**Exercise directions**
Extract exactly those lines that lie between the start of the material and the line with "19:22, 5 октября 2022 (72, 120)", including both boundary lines and no others.

**Supplied records**
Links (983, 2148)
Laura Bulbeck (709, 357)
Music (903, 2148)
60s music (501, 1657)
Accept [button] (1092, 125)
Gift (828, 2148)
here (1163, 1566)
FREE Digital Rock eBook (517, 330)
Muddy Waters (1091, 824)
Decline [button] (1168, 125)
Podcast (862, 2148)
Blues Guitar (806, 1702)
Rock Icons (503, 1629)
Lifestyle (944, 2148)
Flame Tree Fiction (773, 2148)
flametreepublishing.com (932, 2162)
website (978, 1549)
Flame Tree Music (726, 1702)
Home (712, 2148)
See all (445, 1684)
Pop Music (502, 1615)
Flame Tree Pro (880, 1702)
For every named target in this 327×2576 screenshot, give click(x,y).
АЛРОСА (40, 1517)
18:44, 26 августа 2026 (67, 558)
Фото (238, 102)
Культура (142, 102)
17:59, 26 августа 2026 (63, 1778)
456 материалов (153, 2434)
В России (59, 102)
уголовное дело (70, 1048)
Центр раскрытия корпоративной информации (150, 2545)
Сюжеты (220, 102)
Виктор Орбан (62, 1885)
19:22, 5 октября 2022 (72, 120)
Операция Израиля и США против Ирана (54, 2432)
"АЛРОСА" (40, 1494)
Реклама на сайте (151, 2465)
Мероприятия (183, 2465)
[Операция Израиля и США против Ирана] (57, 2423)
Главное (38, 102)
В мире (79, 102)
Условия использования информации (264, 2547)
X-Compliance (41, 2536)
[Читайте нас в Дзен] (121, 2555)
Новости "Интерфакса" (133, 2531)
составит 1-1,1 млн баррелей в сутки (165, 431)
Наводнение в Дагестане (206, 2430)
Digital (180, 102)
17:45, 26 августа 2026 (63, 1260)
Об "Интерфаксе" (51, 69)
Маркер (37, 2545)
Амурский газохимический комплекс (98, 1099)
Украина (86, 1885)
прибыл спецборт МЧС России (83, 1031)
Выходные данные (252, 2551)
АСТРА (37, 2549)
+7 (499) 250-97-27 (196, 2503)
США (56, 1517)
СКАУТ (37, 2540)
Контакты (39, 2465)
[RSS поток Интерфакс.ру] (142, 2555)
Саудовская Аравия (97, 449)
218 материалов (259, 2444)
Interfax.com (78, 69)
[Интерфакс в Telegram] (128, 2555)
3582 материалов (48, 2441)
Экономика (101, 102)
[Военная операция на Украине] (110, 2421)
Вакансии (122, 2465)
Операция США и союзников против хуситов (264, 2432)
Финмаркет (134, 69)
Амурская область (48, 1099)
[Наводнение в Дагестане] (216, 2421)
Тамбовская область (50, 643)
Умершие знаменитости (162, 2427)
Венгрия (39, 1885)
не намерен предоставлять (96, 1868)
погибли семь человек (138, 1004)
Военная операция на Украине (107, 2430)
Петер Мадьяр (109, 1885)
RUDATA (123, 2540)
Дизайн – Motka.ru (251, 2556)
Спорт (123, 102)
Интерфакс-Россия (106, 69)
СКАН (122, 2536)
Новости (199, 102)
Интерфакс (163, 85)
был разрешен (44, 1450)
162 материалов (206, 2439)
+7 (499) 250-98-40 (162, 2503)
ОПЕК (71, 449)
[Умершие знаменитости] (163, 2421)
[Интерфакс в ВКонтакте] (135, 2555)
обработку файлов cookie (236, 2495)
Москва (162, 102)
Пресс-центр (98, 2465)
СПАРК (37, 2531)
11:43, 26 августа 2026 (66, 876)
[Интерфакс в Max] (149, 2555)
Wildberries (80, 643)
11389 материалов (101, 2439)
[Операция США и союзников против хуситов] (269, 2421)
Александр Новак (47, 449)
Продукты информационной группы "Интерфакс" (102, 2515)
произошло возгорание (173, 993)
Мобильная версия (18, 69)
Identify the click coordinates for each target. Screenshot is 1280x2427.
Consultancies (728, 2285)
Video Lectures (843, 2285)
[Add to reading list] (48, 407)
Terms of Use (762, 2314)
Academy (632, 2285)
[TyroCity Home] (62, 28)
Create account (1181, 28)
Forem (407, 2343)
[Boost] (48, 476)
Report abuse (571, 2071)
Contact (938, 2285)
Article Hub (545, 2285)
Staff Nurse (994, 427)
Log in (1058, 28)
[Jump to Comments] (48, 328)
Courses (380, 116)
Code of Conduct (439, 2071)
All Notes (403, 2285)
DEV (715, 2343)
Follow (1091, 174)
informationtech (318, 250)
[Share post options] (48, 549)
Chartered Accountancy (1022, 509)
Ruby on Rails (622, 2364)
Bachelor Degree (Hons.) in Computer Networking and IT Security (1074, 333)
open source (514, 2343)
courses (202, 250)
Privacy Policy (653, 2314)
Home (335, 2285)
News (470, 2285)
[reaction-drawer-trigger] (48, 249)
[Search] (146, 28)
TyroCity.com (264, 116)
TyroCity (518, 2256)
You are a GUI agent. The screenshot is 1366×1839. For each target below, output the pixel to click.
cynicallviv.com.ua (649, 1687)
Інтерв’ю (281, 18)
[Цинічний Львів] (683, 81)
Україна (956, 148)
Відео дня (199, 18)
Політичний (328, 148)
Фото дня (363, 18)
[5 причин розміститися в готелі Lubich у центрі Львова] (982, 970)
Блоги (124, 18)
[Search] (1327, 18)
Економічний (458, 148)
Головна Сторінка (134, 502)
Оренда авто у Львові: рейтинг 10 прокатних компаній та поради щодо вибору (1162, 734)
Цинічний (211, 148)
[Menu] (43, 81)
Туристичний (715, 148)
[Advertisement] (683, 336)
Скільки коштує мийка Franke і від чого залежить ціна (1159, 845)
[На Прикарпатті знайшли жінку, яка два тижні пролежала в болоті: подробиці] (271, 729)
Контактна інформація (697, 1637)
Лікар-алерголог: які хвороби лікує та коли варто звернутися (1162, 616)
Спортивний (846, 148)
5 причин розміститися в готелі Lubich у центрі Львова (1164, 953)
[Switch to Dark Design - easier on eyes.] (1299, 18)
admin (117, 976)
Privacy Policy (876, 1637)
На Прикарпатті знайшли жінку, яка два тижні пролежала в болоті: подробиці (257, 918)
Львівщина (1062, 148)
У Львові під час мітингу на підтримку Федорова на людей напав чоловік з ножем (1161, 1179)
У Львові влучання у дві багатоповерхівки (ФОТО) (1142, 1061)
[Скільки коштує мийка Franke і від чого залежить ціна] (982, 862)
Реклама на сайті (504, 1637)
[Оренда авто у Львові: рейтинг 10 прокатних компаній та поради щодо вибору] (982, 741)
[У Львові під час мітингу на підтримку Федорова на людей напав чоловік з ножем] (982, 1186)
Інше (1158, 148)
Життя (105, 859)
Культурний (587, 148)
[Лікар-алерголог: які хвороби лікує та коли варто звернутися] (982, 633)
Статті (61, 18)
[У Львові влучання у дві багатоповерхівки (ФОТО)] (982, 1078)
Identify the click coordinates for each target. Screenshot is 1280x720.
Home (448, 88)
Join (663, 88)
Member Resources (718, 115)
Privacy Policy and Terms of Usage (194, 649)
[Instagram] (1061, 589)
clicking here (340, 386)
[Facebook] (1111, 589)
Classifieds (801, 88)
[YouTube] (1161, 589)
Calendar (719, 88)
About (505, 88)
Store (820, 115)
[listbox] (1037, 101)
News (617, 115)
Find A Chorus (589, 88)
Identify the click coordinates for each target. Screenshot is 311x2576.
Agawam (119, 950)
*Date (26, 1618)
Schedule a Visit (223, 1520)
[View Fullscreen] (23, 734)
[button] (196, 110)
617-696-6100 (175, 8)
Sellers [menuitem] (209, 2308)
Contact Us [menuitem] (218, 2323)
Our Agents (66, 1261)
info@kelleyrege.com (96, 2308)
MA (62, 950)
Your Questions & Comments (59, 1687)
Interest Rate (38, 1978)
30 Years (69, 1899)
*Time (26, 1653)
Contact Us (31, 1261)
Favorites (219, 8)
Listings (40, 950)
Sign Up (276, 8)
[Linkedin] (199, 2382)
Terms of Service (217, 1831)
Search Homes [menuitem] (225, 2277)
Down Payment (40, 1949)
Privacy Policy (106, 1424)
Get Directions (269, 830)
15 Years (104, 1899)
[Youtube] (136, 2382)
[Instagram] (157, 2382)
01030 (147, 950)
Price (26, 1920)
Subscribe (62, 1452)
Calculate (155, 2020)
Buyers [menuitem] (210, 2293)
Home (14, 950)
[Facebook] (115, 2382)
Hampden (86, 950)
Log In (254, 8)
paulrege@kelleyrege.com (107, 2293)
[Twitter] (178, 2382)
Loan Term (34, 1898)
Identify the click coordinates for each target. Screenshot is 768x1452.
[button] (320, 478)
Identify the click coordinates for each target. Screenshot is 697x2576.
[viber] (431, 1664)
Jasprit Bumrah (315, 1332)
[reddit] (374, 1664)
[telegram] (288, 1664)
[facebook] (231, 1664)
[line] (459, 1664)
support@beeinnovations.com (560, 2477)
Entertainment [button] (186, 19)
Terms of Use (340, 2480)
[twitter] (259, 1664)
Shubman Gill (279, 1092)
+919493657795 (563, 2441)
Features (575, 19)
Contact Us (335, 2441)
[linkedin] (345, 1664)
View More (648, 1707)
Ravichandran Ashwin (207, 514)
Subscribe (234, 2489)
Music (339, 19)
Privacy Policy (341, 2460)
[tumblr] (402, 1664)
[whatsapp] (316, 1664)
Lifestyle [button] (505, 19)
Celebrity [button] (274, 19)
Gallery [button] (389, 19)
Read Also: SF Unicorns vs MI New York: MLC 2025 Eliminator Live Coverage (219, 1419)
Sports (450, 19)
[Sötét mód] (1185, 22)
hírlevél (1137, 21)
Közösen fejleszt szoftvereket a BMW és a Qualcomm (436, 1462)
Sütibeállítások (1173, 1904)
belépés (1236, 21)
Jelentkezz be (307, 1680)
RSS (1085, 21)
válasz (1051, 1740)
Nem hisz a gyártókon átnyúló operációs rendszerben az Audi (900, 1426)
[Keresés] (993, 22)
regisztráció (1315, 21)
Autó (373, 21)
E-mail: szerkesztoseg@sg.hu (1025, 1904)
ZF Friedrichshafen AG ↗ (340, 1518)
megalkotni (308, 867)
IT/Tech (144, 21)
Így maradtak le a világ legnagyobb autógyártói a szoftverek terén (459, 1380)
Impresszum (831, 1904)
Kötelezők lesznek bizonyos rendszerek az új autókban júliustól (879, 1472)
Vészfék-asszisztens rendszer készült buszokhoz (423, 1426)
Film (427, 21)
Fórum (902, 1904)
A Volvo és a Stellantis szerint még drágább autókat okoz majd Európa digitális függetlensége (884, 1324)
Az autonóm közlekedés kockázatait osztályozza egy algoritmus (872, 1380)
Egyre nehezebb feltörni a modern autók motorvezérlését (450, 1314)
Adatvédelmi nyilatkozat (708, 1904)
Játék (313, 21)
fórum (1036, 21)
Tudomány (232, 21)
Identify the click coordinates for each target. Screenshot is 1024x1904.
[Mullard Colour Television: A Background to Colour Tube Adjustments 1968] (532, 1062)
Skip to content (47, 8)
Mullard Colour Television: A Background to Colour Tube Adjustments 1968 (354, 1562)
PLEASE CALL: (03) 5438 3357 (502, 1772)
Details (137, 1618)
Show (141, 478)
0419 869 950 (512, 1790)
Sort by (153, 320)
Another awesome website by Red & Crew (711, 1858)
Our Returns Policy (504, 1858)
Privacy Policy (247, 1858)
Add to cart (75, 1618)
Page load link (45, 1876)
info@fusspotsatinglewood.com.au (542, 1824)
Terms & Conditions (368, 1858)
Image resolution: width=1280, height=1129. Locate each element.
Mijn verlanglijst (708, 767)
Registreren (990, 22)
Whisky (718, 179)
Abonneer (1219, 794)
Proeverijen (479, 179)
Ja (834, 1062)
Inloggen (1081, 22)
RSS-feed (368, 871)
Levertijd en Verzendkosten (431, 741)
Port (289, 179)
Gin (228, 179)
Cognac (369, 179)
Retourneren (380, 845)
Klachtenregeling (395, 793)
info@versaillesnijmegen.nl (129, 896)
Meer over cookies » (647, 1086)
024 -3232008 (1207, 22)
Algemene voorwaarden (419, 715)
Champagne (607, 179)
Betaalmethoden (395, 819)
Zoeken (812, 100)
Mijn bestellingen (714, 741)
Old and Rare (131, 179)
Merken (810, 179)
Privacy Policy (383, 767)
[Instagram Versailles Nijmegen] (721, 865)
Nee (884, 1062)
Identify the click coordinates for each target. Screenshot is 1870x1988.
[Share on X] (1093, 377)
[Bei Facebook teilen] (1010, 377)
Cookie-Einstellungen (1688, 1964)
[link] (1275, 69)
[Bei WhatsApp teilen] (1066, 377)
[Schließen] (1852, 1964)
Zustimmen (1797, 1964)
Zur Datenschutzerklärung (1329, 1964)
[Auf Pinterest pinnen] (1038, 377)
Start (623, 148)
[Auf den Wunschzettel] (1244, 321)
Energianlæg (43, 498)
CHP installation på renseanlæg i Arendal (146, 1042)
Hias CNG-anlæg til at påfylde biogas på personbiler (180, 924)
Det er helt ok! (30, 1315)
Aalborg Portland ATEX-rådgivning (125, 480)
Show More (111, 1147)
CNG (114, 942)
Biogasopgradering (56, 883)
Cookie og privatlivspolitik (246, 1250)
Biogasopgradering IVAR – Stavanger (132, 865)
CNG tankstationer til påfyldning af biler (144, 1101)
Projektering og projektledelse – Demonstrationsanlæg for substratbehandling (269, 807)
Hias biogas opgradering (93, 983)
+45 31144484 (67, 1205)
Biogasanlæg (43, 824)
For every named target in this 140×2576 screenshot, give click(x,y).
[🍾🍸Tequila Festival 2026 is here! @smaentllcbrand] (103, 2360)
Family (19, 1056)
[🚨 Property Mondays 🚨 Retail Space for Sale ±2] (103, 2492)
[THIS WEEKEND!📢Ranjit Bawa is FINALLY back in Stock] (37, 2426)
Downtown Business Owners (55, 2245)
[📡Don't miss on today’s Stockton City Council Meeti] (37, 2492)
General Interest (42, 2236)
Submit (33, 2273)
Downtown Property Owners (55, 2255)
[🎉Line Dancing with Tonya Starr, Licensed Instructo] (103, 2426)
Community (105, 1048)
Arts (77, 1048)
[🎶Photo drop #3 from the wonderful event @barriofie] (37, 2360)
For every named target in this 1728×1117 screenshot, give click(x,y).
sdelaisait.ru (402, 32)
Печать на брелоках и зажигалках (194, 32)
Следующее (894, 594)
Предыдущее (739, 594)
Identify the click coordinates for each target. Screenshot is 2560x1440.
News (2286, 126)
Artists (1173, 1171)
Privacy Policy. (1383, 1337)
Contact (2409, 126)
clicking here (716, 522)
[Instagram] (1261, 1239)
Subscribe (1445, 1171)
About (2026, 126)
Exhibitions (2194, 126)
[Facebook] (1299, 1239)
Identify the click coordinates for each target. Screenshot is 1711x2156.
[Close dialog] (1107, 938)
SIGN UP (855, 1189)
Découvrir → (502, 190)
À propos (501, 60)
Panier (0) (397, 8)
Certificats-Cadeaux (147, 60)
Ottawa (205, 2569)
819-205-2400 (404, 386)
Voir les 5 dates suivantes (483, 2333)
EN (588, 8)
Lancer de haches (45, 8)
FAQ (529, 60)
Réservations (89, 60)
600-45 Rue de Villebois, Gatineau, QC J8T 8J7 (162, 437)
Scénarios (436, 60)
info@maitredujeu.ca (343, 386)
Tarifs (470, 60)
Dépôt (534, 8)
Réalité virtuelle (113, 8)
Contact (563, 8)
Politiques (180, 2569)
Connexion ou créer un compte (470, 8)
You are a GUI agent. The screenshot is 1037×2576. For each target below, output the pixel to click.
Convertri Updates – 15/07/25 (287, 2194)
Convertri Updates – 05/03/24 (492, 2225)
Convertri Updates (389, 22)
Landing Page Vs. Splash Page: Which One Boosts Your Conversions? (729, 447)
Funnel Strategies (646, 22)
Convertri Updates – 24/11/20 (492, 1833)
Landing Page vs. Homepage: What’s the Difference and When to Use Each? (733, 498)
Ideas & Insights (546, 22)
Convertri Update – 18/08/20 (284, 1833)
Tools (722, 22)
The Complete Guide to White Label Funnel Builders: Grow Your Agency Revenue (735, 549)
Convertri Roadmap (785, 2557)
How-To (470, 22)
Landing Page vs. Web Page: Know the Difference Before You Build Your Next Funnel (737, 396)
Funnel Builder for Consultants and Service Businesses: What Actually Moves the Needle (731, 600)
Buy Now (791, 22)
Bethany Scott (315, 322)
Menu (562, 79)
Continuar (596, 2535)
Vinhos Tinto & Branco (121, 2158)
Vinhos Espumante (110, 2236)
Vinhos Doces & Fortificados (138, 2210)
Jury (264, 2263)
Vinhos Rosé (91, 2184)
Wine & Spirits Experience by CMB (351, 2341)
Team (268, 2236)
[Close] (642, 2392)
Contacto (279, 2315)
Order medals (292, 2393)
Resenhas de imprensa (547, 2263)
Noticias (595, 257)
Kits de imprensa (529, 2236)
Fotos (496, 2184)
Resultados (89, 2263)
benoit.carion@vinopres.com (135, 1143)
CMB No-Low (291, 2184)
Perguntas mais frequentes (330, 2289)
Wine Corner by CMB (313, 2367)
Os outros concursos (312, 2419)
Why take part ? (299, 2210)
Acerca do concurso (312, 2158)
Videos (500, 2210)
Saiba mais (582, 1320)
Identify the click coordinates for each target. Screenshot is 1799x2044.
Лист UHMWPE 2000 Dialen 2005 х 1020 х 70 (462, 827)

**Output of the task**
Links (983, 2148)
Laura Bulbeck (709, 357)
Music (903, 2148)
60s music (501, 1657)
Accept [button] (1092, 125)
Gift (828, 2148)
here (1163, 1566)
FREE Digital Rock eBook (517, 330)
Muddy Waters (1091, 824)
Decline [button] (1168, 125)
Podcast (862, 2148)
Blues Guitar (806, 1702)
Rock Icons (503, 1629)
Lifestyle (944, 2148)
Flame Tree Fiction (773, 2148)
flametreepublishing.com (932, 2162)
website (978, 1549)
Flame Tree Music (726, 1702)
Home (712, 2148)
See all (445, 1684)
Pop Music (502, 1615)
Flame Tree Pro (880, 1702)
For every named target in this 327×2576 screenshot, give click(x,y).
АЛРОСА (40, 1517)
18:44, 26 августа 2026 (67, 558)
Фото (238, 102)
Культура (142, 102)
17:59, 26 августа 2026 (63, 1778)
456 материалов (153, 2434)
В России (59, 102)
уголовное дело (70, 1048)
Центр раскрытия корпоративной информации (150, 2545)
Сюжеты (220, 102)
Виктор Орбан (62, 1885)
19:22, 5 октября 2022 (72, 120)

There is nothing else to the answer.